На вопрос, как ему быть со Стефанидою Адальбертовною, которая стала вдруг с перемены правления гораздо важнее, капитан Пётр Михайлович развёл руками и вымолвил:

— Чужое дело, сказывают, руками разведу, а к своему ума не приложу! Ты мне племянник, мудрено мне твоё дело порешить. Ты чужого человека попроси. А я не могу. По мне, ты красавец, молодец, дворянин, умница, не пьяница, не мотыга. Чем ты не жених какой бы то ни было персоне. Ну, а как судит твоя Степанида Лоботрясовна, этого я знать не могу.

— Уж истинно Степанида Лоботрясовна, — отозвался Кудаев. — Дура, ведь, она, дядюшка, истукан! Российскую речь так произносит, что из сотни слов её еле-еле десяточек поймёшь. А чуть коснётся дело до моего сватовства, сейчас башкой трясёт, важнеющее изображение на себя принимает. В последний раз так рассуждала, что совсем: что тебе генералиссимус какой. Грудь выпятила, голову задрала, руки растопырила и сказывает: "подумать надо!"

— Ну, а невеста, что же?

— Что же невеста? Она, что младенец малый.

— Тебя-то любит?

— Да, любит, как-то нерешительно проговорил Кудаев. — Сказывает, что любит. А ведь сердце девицы, сказывают, бездонная пропасть, где, очертя голову, целое войско погибнуть может.

— Это не глупо сказано...

— Да. Это не я... Слышал так.

— На чём же у вас с юнгферой дело стало? — спросил капитан.

— Да дело стало от кончины государыни. Переехали они в Зимний дворец. Герцог, видите ли, в Летнем будет помещаться с своей фамилией.
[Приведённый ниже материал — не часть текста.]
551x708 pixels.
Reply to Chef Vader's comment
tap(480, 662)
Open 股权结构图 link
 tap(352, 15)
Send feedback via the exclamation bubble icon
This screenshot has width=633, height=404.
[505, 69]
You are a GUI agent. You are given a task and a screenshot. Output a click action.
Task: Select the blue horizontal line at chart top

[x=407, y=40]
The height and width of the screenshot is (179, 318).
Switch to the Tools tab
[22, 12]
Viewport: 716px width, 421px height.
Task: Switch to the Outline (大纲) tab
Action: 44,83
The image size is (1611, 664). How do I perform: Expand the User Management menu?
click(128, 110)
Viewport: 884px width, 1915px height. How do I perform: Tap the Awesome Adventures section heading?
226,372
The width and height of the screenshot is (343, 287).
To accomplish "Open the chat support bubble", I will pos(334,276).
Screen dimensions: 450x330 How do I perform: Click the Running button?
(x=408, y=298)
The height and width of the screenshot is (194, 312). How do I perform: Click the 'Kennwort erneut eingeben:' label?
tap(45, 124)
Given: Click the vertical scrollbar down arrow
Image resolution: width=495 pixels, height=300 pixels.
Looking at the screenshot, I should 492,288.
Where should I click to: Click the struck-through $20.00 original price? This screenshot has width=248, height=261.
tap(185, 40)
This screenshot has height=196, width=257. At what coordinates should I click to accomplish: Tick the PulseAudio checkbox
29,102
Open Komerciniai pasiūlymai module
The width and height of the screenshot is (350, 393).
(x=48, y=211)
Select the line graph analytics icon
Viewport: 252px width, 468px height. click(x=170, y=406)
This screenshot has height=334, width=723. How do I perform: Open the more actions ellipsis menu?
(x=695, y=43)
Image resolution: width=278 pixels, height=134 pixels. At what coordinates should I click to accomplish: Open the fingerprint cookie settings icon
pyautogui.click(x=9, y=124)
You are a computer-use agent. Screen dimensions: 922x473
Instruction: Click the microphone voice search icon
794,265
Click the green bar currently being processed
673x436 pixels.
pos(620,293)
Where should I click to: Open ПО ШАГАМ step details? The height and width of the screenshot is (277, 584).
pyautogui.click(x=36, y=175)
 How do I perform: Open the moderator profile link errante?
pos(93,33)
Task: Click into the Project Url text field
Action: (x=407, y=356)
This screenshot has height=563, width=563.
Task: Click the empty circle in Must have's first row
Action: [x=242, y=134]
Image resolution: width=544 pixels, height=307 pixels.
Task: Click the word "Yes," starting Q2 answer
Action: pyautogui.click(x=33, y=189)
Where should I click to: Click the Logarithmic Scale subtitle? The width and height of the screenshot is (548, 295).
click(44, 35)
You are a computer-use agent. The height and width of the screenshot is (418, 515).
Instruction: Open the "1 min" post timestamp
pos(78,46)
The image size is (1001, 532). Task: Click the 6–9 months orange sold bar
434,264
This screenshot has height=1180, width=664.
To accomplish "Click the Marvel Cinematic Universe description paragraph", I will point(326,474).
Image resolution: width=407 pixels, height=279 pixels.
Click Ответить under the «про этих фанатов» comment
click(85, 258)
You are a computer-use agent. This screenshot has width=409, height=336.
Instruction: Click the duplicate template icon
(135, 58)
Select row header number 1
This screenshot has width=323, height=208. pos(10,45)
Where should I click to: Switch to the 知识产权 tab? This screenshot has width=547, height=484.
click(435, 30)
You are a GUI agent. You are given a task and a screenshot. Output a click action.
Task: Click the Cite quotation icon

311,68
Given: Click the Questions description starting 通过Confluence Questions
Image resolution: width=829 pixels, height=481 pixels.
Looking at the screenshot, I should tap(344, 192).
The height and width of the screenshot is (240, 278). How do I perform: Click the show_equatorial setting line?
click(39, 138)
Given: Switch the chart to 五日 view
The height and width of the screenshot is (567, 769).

А император с матерью, и отцом и со всем штатом в Зимнем дворце присутствовать будет. Ну вот и моя придворная барынька с моей голубкой тоже перебрались туда.

— Ну, так что же?

— Ну, как, стало быть, вещи покладали на подводы, так у них и важности много прибавилось. Должно, теперь дело расстроится.

— Ну и плевать, — выговорил капитан.

— Как, дядюшка, плевать? Я без неё жить не могу.

— Это без Мальхен-то?

— Да, без неё!

— Это враки.

— Как, тоись... враки? Что вы, дядюшка.

— Да так, племянник, враки. Это мы слыхали с тех пор, что мир стоит. Всякий молодец так каждый раз говорит: жить не могу, удавлюся, утоплюся, помру, ан глядишь, живёт себе в своё удовольствие. Собирается молодец жениться сто разов, а женится один раз. Так и ты. Плюнь ты на всё это, вот тебе и дело решено.

Кудаев замотал головой.

— А я тебе вот что скажу, Вася, после небольшой паузы заговорил капитан. — Дай, я тебе подъищу невесту, раскрасавицу, приданницу, из русских, у которой имя-то христианское, а не собачья кличка. Ведь это что же такое? Мальхен? Эдак на кораблях, кажись, называется какая-то снасть. И будешь ты по своей невесте тянуть в законную, государскую линию, будешь на счету в согласниках цесаревны. А от сего тебе всякое добро приключится в будущем времени.

Кудаев ничего не отвечал, но мысленно думал:

— Нет, уж спасибо. Цесаревна-то в Смольном доме всю жизнь проживёт. Быть в её согласниках только в Сибирь угодишь, а не только не разживёшься, из рядовых-то в каторжники попадёшь, а не в сержанты.

VII


Прошло недели две. Был уже ноябрь месяц. Кудаева не приглашали в гости к камер-юнгфере Минк. Вокруг Зимнего дворца не было сада, где бы могла прогуливаться Мальхен. Кудаев не мало бродил около жилища возлюбленной, но ни разу не увидал её, ни на улице, ни даже у окна. Три раза заходил он, опрашивал прислугу, просил доложить о себе госпоже юнгфере, но получал ответ что она просит прощенья, ей недосуг.